No monthly payments are required, but once you move out of your home — including moving into a long-term care facility — you will be required to repay the balance of your reverse mortgage, which will never be more than your home’s value. Many borrowers choose to do this by selling their home or transferring the title to the lender. For this reason, reverse mortgages are generally better suited to people needing long-term care in their homes, rather than an assisted living facility or nursing home.  

Home equity loan/HELOC


  • Flexible funding source
  • May apply with co-applicant
  • No residency requirements
  • Lower rates than personal loans


  • Expensive fees
  • Requires a lien on home
  • Long application process
  • Requires monthly payments
  • Typically requires 20% equity in home
  • Qualification based on income and credit 

If you want to tap into your home equity and keep the door open to homeownership while you’re in long-term care, one option is a home equity loan or HELOC. You may be able to borrow up to 80% of your home equity with these options, although you will need to make monthly payments and qualify based on your credit and income as per other loans. If you're applying with a cosigner, however — such as a spouse who is still working and can afford payments — it can be an effective way to pay for your long-term care needs. 



  • Lump sum funding
  • Assumable by heirs
  • Terms up to 30 years
  • No monthly payments
  • No residency requirements
  • Easier credit and income qualifications


  • Expensive fees
  • Long funding timeline
  • Requires a lien on home
  • Limited to certain types of properties
  • Typically requires 20% equity in home
  • Unknown repayment cost until closeout 

A Home Equity Investment, or HEI, is a home equity product where you offer a stake in your home’s future appreciation in value in exchange for a lump sum of funds now. This allows you to retain ownership of your home, including allowing it to pass to your heirs if they agree to take over the HEI. It’s especially well-suited to people needing long-term care because no income or monthly payments are required until a final balloon payment at the end of the term length — which can also be extended if needed. 

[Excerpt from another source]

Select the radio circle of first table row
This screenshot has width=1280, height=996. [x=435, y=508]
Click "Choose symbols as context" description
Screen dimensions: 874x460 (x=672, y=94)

Frequently asked questions

What role does long-term care insurance play in covering costs?

Private long-term care insurance paid for about 8% of all long-term care spending in 2021, according to a Congressional report

What can a nursing home take for payment?

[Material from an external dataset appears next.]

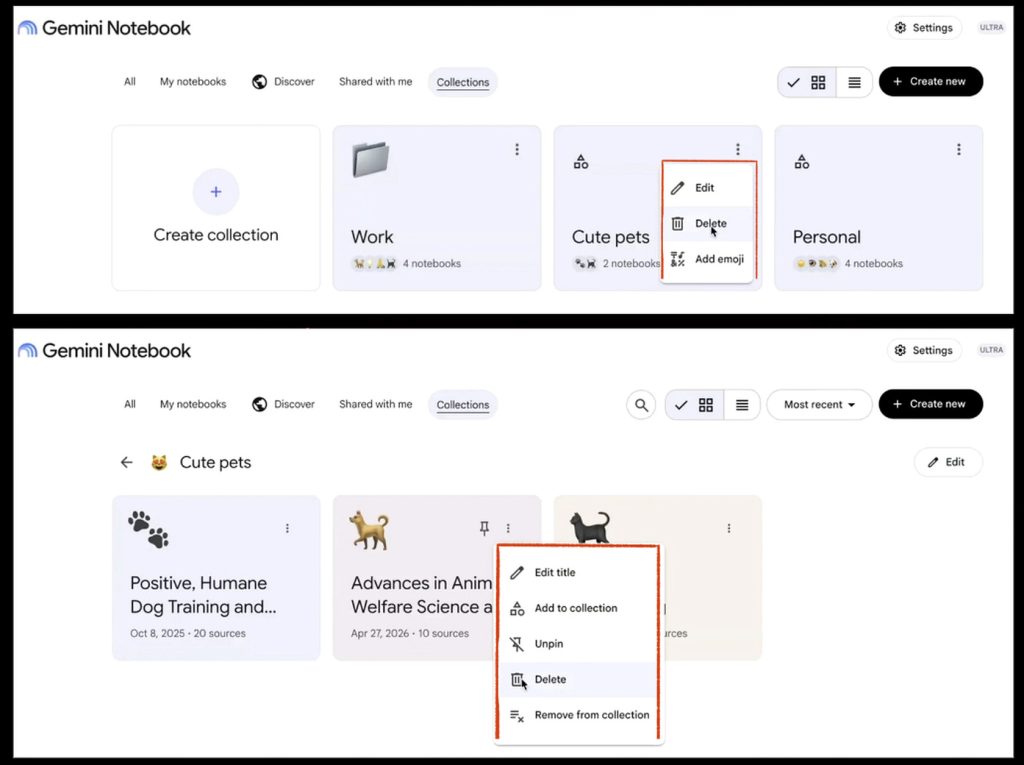Click the back arrow beside Cute pets
The height and width of the screenshot is (765, 1024).
tap(127, 463)
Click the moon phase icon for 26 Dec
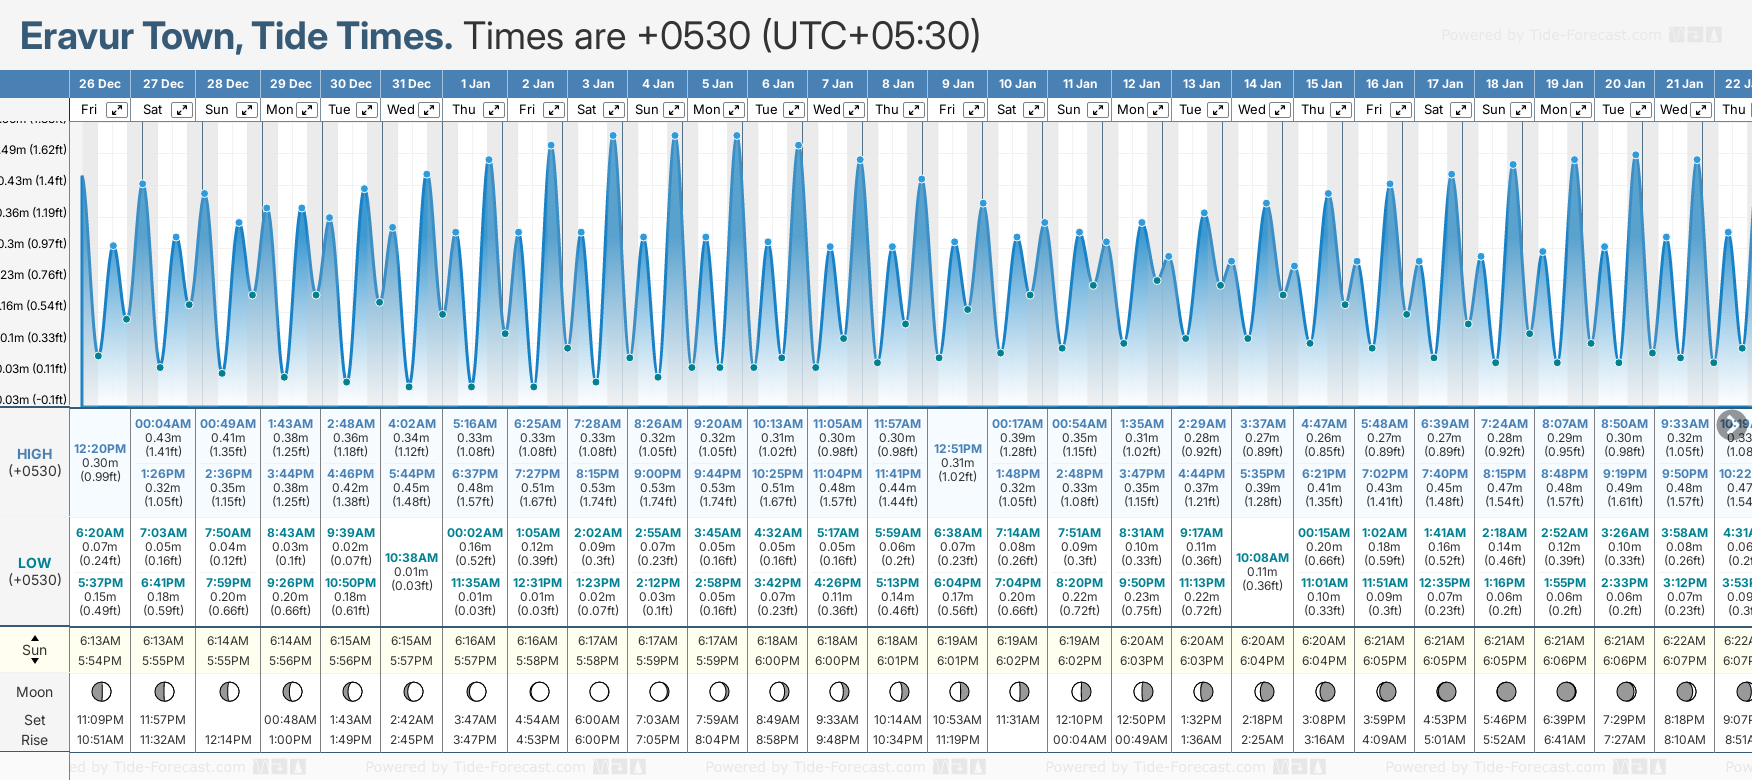The image size is (1752, 780). coord(100,691)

Nursing homes, like other businesses, can vary in regard to the forms of payment they accept. Most nursing homes accept payments from benefits providers like Medicare and Medicaid. Many nursing homes also accept cash, checks, and credit cards. 

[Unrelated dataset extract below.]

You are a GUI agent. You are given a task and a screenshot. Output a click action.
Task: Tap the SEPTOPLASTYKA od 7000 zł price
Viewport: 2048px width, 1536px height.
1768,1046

Are there any alternatives to nursing homes that can save money?

Yes. Nursing homes are generally reserved for the people who need the most amount of care. People who can still function semi-independently may be better off hiring a homemaker, a home health aide, attending adult day care, or moving into an assisted living facility — all of which are cheaper options.


Final thoughts

Many Americans are asking themselves, “how can I pay for assisted living with no money.” However, you can see that there are many options to pay for your long-term care needs, and you may never have to worry about how to pay for a nursing home with no money. At the very least, Medicaid will pay for the cost of basic-level long-term care, although planning to fund your long-term care in advance can help you ensure you get the best care possible. 

However, putting the pieces of your plan together can be very complex as you navigate intricate rules for many of your options. It’s a wise idea to speak with a certified financial advisor who can help you create a solid plan. Consider a fiduciary advisor who works on a fee-only basis, as these professionals are able to provide the most helpful and unbiased advice for your lifetime financial planning needs.